> _Written problem_: Could you return, word for word, the part of the Ethereum text that opens with the words containing "Over the past" and closes with "is in turmoil."?
----- Text excerpt -----
Over the past two weeks, an unprecedented transformation has been underway at the organizational level of Ethereum.

  • On June 22, 2026, five former Ethereum Foundation core researchers announced the establishment of Ethlabs, an independent non-profit research and development laboratory;
  • A day later, the EF unveiled its new organizational structure, confirming it would part ways with 54 employees—approximately 20% of the Foundation's total staff;
  • On July 1st, another independent non-profit organization, Ethereum Institutional, officially launched, taking over the institutional partnership work previously handled by the EF's business development team;

Viewed in isolation, these events could easily be summed up by a familiar pessimistic narrative: the Foundation is facing a financial crisis, core talent is leaving, and the ecosystem is in turmoil.

The market is indeed rife with similar sentiments.

However, when placed on the same timeline, a more complete picture emerges: Ethereum is consciously reducing its reliance on a single foundation, gradually distributing the various functions once concentrated within the EF across multiple independent, specialized ecosystem nodes.
----- Provided records -----
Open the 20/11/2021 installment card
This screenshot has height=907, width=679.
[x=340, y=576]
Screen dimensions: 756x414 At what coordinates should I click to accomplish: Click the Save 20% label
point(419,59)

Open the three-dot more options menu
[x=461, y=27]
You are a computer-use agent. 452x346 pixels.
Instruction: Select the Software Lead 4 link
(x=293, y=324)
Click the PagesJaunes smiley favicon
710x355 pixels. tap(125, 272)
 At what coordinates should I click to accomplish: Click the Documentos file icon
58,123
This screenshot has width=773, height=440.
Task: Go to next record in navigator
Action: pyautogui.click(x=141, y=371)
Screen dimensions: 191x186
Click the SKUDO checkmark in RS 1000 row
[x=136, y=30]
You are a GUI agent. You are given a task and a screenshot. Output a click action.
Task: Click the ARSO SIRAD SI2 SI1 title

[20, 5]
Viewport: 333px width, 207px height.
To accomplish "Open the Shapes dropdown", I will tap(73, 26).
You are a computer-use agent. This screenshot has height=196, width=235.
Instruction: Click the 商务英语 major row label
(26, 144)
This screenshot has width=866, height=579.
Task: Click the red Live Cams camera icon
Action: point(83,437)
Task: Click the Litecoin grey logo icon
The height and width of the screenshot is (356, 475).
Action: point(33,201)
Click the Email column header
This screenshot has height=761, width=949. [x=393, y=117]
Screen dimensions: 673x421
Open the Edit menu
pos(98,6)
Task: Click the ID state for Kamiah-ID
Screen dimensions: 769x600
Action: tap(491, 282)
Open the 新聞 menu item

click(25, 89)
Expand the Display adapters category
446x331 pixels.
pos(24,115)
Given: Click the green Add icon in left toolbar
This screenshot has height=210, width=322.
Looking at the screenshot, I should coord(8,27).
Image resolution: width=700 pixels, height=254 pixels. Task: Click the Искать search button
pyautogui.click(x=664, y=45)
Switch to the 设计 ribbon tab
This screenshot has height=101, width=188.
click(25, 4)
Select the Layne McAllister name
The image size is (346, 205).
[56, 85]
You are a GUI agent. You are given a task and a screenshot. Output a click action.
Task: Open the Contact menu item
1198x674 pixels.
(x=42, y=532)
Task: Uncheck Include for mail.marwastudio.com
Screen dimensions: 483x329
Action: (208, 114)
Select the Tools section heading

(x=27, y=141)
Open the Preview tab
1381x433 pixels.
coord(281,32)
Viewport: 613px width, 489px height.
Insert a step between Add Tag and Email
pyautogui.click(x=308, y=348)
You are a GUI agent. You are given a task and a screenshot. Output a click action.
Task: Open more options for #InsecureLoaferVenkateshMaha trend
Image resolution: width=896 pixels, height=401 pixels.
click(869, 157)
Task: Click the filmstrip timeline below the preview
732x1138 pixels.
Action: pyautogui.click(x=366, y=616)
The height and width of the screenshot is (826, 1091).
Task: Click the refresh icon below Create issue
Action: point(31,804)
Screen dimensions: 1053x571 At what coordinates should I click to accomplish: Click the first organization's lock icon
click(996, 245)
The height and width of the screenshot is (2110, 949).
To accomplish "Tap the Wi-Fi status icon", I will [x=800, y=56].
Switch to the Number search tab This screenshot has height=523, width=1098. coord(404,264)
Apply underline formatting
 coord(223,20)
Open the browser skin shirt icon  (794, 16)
-----
> _Answer in full_:
Over the past two weeks, an unprecedented transformation has been underway at the organizational level of Ethereum.

  • On June 22, 2026, five former Ethereum Foundation core researchers announced the establishment of Ethlabs, an independent non-profit research and development laboratory;
  • A day later, the EF unveiled its new organizational structure, confirming it would part ways with 54 employees—approximately 20% of the Foundation's total staff;
  • On July 1st, another independent non-profit organization, Ethereum Institutional, officially launched, taking over the institutional partnership work previously handled by the EF's business development team;

Viewed in isolation, these events could easily be summed up by a familiar pessimistic narrative: the Foundation is facing a financial crisis, core talent is leaving, and the ecosystem is in turmoil.